# EXERCISE AIM
Filter this material down to the lines that hold "menu", copying each one.

# MATERIALS PROVIDED
----
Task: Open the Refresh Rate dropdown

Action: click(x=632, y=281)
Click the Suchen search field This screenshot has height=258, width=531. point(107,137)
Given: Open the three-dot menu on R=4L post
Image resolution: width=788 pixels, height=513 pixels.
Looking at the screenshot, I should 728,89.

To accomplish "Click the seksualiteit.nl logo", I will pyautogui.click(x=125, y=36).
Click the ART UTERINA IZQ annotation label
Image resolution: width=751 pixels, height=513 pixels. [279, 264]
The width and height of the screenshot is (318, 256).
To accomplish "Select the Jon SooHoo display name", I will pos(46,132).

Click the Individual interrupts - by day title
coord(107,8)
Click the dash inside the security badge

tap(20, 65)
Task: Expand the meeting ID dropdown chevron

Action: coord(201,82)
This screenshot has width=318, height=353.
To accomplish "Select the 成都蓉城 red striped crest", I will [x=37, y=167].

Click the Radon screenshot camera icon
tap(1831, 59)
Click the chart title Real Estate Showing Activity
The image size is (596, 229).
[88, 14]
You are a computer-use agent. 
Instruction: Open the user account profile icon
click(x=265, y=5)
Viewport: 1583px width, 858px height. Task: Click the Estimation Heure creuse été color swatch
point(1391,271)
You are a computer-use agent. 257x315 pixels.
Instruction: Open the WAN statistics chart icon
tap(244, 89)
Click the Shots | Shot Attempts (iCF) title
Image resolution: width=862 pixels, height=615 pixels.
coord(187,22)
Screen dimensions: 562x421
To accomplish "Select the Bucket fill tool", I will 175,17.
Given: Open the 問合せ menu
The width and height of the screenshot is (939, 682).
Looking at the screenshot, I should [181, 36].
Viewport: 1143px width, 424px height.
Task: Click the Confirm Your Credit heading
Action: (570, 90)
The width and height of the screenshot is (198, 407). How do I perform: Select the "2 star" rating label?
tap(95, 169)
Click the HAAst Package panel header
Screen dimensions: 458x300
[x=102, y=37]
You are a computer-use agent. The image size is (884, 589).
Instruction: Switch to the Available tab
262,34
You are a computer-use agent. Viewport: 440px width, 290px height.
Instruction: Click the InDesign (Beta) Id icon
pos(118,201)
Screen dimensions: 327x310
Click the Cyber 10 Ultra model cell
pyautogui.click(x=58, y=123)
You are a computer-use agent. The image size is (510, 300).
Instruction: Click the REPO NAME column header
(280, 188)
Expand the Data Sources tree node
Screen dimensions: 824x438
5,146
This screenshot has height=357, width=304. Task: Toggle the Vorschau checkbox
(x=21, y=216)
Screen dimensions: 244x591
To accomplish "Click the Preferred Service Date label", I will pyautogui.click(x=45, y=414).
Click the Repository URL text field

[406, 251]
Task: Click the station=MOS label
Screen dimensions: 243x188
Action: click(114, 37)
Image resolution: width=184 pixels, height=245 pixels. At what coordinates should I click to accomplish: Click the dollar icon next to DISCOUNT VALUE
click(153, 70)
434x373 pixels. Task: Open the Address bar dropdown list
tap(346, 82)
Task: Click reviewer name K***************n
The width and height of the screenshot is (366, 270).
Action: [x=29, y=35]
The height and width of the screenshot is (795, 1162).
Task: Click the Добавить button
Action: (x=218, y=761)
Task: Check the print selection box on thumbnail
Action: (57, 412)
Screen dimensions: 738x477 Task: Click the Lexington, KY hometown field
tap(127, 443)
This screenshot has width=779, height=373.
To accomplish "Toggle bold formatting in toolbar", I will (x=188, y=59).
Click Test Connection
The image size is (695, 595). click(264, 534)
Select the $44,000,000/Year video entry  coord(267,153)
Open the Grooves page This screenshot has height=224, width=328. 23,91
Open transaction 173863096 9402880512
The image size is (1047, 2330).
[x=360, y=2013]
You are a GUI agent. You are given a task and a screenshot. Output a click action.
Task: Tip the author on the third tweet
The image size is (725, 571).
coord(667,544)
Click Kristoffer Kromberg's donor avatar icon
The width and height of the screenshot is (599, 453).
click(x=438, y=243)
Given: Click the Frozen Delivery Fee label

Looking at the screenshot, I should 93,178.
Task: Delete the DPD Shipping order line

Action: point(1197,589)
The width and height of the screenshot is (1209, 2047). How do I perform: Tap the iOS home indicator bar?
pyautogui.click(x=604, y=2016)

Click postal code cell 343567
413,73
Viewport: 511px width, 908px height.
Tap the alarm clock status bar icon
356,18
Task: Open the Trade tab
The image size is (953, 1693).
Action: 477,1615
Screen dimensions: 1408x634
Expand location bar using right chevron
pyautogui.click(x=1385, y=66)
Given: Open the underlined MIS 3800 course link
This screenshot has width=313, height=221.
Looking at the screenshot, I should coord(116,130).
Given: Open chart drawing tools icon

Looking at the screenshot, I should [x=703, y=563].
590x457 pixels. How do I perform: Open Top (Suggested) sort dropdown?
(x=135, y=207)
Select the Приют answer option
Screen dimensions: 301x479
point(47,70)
----
# EXERCISE RESPONSE
Given: Open the three-dot menu on R=4L post
Given: Open the 問合せ menu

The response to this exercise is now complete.